“Weeks” an album about the imprint of time

The visuals for Weeks come from a small patch of garden tucked inside the Edgewater stretch of Lincoln Park—a narrow, easily missed section of Chicago’s lakefront that somehow feels endless when you stop to look. I recorded video of this space over several weeks this summer that felt unusually full, almost suspended. When I walk past that same patch now, I can still feel the weight of those days—the imprint of time, even though it was only a matter of weeks.

The title is a metaphor for those stretches of time that expand while you’re viewing from the inside and in motion with the experience. When you’re living through them, they feel monumental and slow. Saturated. An entire season compressed into a few afternoons. You’re not usually aware of these times because you’re busy living and staying present. When they pass, you look back and realize it was just a moment. Weeks captures that dilation—how time can move both slowly and quickly, and how a brief stretch can still harden into something permanent.

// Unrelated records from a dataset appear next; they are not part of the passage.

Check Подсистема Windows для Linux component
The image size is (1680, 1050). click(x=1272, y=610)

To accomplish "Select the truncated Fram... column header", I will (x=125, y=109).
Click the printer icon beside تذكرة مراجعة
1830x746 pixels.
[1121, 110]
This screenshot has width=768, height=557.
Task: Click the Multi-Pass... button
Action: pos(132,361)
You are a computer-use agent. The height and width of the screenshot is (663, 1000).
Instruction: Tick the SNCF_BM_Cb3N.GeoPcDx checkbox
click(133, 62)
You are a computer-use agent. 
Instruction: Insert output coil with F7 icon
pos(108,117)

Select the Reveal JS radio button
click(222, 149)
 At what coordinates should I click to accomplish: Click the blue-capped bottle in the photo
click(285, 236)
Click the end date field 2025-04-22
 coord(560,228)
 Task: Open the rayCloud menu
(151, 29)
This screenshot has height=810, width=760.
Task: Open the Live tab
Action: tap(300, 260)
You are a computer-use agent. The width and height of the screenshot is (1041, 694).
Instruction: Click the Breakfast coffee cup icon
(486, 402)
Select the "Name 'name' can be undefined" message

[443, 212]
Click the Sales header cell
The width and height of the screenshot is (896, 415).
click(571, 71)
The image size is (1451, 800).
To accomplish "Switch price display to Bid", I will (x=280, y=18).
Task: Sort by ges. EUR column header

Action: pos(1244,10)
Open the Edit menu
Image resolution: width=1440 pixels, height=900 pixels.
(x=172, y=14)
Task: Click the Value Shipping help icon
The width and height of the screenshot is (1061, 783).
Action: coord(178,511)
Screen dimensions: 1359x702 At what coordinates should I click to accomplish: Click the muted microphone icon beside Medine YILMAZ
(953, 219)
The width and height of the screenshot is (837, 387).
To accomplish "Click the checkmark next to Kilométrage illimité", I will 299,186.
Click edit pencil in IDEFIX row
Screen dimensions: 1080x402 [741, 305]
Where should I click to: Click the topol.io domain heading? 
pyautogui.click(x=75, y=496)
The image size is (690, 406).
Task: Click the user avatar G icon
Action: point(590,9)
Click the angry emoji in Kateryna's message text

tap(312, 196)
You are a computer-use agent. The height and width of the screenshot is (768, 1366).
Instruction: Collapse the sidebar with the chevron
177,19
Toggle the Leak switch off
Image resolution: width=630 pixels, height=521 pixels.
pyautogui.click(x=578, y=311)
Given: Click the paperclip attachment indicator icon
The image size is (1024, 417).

Across the visuals, the flowers barely grow taller. Their height and shape stay roughly the same, yet the patch that houses them thickens—the space fills in. That slow, almost invisible growth mirrors the feeling of living through meaningful time: the outside may not change much, but density deepens within.

The first shot circles around a tree trunk, revealing a lush pocket of garden hidden just behind it. It’s a small space, but it holds depth—a metaphor for how even the smallest period of life can overgrow in meaning.

Musically, the album’s texture mirrors that world. The lofi tracks are layered and as humid as the Chicago summer, steeped in ambient recordings from the same space: a sprinkler misting over hosta leaves, wind brushing through stems, birds chirping in and out of frame. It’s vibrant but grounded, slow-moving but alive.

Listening to Weeks feels like sitting still in a place that is quietly, inevitably changing. Each track holds its own stillness and slight motion—a reminder that growth doesn’t always look like movement, and that even a few weeks can hold an entire chapter of life.